_WHAT IS ASKED_: Copy the material from its start through the line containing "This screenshot has height=421, width=1568.", substituting "drop-down" for "dropdown" and leaving everything else unchanged.

[Text and item location entries]
►

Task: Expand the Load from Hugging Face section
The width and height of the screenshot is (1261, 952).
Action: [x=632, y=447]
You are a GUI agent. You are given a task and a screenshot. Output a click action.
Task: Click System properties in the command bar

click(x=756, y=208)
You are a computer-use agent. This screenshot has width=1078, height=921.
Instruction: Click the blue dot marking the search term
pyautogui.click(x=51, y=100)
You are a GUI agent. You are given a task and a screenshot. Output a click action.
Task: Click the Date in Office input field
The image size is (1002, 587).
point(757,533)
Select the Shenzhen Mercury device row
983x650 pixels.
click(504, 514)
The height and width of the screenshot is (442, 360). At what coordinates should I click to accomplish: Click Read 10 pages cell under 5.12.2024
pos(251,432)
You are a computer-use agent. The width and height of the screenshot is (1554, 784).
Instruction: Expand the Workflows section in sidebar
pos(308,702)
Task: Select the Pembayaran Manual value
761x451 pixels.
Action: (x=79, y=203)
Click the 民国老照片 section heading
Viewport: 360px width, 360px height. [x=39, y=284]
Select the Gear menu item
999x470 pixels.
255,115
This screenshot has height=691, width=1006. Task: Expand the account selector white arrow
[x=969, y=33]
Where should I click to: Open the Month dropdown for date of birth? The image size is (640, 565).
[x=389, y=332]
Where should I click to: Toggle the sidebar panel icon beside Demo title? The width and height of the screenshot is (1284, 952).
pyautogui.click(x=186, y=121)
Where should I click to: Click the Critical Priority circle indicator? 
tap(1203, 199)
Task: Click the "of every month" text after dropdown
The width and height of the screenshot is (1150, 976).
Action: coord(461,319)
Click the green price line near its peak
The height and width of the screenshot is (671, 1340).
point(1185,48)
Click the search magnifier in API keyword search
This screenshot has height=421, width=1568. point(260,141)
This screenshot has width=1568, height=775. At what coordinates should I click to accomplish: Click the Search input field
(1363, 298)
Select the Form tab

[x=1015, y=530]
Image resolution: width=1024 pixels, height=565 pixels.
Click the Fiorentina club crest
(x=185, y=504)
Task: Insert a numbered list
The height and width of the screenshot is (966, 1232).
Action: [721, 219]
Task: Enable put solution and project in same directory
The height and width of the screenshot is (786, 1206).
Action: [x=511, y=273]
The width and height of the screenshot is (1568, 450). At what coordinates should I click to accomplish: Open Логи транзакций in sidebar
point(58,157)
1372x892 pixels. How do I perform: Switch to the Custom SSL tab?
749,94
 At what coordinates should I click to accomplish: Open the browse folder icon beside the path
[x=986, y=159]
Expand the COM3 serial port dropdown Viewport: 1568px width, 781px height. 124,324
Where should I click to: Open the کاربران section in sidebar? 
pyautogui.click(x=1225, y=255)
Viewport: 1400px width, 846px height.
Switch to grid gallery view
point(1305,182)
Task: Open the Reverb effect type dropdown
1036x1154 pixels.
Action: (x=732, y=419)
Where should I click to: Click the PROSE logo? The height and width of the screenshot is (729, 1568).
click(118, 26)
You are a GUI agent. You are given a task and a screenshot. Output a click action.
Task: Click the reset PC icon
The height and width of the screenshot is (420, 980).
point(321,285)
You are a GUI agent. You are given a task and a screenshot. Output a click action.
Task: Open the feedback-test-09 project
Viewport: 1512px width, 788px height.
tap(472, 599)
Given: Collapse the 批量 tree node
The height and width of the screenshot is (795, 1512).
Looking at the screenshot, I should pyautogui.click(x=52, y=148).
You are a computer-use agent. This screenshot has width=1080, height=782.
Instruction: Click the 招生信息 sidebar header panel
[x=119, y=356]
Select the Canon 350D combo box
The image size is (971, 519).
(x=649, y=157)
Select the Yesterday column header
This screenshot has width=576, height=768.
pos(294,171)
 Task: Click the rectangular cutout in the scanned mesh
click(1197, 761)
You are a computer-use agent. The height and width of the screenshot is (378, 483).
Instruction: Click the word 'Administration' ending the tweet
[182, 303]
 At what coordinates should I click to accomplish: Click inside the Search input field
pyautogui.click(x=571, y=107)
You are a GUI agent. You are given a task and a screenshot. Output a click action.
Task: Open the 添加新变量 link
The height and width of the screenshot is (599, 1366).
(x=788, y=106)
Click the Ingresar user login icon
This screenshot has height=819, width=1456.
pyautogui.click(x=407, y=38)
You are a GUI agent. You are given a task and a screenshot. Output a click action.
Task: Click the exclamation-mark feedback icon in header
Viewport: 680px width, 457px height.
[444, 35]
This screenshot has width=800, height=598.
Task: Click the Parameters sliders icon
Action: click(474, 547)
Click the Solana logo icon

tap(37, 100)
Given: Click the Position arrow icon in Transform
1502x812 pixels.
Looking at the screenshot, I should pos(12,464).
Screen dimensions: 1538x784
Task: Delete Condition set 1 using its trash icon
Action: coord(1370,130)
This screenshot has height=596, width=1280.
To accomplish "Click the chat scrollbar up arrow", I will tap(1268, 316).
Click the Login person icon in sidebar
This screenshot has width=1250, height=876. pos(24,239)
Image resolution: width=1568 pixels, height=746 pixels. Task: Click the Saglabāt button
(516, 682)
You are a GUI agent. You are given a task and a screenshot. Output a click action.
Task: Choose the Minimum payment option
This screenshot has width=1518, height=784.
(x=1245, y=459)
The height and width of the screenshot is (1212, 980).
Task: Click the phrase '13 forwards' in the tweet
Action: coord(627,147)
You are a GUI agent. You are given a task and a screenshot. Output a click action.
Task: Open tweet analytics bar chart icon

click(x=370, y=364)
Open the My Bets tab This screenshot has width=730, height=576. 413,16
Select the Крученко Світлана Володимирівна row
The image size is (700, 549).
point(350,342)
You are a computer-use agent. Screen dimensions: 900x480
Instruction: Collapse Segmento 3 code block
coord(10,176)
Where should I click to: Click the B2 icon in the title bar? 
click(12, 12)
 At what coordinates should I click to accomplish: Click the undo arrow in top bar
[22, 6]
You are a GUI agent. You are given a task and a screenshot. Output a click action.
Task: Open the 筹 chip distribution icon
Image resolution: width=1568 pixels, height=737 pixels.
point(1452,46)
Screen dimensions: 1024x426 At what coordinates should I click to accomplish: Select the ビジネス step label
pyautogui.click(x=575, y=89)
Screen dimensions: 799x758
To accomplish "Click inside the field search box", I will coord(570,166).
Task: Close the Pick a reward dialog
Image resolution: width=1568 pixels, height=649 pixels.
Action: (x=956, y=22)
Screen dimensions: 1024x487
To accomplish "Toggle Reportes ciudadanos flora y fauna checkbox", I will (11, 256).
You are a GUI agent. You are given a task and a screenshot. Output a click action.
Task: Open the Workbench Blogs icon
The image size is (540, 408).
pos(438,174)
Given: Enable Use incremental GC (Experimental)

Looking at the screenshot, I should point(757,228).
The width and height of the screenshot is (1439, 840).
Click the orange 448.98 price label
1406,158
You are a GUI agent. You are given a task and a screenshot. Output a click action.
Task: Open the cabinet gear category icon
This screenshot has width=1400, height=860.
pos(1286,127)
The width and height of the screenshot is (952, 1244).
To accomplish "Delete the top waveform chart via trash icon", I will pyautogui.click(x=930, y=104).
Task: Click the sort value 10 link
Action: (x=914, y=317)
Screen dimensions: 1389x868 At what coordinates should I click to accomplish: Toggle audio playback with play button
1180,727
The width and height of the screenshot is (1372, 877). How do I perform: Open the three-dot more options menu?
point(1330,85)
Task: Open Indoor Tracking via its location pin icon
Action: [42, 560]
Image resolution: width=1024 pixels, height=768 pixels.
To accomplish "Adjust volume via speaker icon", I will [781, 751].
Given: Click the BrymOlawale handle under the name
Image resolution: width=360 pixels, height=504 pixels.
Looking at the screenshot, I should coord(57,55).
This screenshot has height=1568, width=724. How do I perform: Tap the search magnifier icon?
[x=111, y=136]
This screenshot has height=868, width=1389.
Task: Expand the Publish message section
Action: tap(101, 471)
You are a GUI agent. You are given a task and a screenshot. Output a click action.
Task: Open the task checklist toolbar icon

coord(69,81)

◄

_TASK RESPONSE_:
Task: Expand the Load from Hugging Face section
The width and height of the screenshot is (1261, 952).
Action: [x=632, y=447]
You are a GUI agent. You are given a task and a screenshot. Output a click action.
Task: Click System properties in the command bar

click(x=756, y=208)
You are a computer-use agent. This screenshot has width=1078, height=921.
Instruction: Click the blue dot marking the search term
pyautogui.click(x=51, y=100)
You are a GUI agent. You are given a task and a screenshot. Output a click action.
Task: Click the Date in Office input field
The image size is (1002, 587).
point(757,533)
Select the Shenzhen Mercury device row
983x650 pixels.
click(504, 514)
The height and width of the screenshot is (442, 360). At what coordinates should I click to accomplish: Click Read 10 pages cell under 5.12.2024
pos(251,432)
You are a computer-use agent. The width and height of the screenshot is (1554, 784).
Instruction: Expand the Workflows section in sidebar
pos(308,702)
Task: Select the Pembayaran Manual value
761x451 pixels.
Action: (x=79, y=203)
Click the 民国老照片 section heading
Viewport: 360px width, 360px height. [x=39, y=284]
Select the Gear menu item
999x470 pixels.
255,115
This screenshot has height=691, width=1006. Task: Expand the account selector white arrow
[x=969, y=33]
Where should I click to: Open the Month drop-down for date of birth? The image size is (640, 565).
[x=389, y=332]
Where should I click to: Toggle the sidebar panel icon beside Demo title? The width and height of the screenshot is (1284, 952).
pyautogui.click(x=186, y=121)
Where should I click to: Click the Critical Priority circle indicator? 
tap(1203, 199)
Task: Click the "of every month" text after drop-down
The width and height of the screenshot is (1150, 976).
Action: coord(461,319)
Click the green price line near its peak
The height and width of the screenshot is (671, 1340).
point(1185,48)
Click the search magnifier in API keyword search
This screenshot has height=421, width=1568. point(260,141)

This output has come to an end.